* start TEXT BLOCK *
Part 1: Building Vision Transformer from Scratch: A PyTorch Deep Dive Plus a Teaser on LORA for Part 2

10 min readNov 1, 2023

If you’ve delved into the realm of deep learning, you’re likely aware of the impact that transformer architectures have had on the field of artificial intelligence. These architectures stand at the core of numerous groundbreaking advancements in AI. In this Article, we will embark on an in-depth exploration, guiding you through the process of building Vision Transformers from the ground up.

This article is the first in a four-part series. The next one will show how to build ‘LoRa’ from scratch, for the Vision Transformer we are building here.

I’ve also shared a fully functional example on Colab. You can find the link below.

Lets Define a configuration for the Vision Transformer model using a data class

@dataclass
class ModelArgs:
    dim: int = 256          # Dimension of the model embeddings
    hidden_dim: int = 512   # Dimension of the hidden layers
    n_heads: int = 8        # Number of attention heads
    n_layers: int = 6       # Number of layers in the transformer
    patch_size: int = 4     # Size of the patches (typically square)
    n_channels: int = 3     # Number of input channels (e.g., 3 for RGB images)
    n_patches: int = 64     # Number of patches in the input
    n_classes: int = 10     # Number of target classes
    dropout: float = 0.2    # Dropout rate for regularization

MultiHead Attention

The MultiHeadAttention module in the provided code is an implementation of the multi-head self-attention mechanism, which stands as a fundamental component in transformer architectures. This self-attention mechanism empowers the model to weigh input elements differently, offering the capability to focus more intently on certain parts of the input when generating the output.

First, let’s code the multi-head attention block. Afterward, I’ll break down the key components in detail


class MultiHeadAttention(nn.Module):
    def __init__(self, args:ModelArgs):
        super().__init__()
        self.n_heads = args.n_heads
        self.dim = args.dim
        self.head_dim = args.dim // args.n_heads
        
        # Linear projections for Q, K, and V
        self.wq = nn.Linear(self.dim, self.n_heads*self.head_dim, bias=False)
        self.wk = nn.Linear(self.dim, self.n_heads*self.head_dim, bias=False)
        self.wv = nn.Linear(self.dim, self.n_heads*self.head_dim, bias=False)
        self.wo = nn.Linear(self.n_heads*self.head_dim, self.dim, bias=False)
* end TEXT BLOCK *
* start SUPPLIED MATERIAL *
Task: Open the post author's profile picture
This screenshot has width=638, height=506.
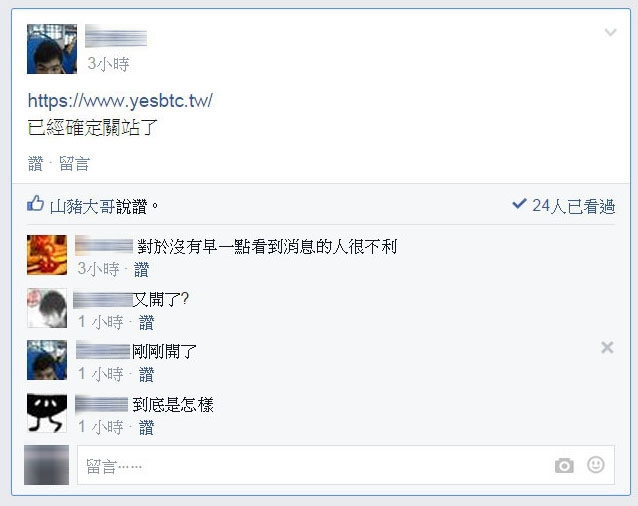Action: coord(52,49)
* end SUPPLIED MATERIAL *
■ WHAT YOU NEED TO DO ■
1) Write out the part of the Vision Transformer article between "If you’ve delved" and "the ground up.", inclusive.
2) In the Vision Transformer article, name every layer built with nn.Linear inside the MultiHeadAttention class.
The listing has nothing to do with the Vision Transformer article.

■ LIST OF SOLUTIONS ■
1)
If you’ve delved into the realm of deep learning, you’re likely aware of the impact that transformer architectures have had on the field of artificial intelligence. These architectures stand at the core of numerous groundbreaking advancements in AI. In this Article, we will embark on an in-depth exploration, guiding you through the process of building Vision Transformers from the ground up.

2)
- self.wq
- self.wk
- self.wv
- self.wo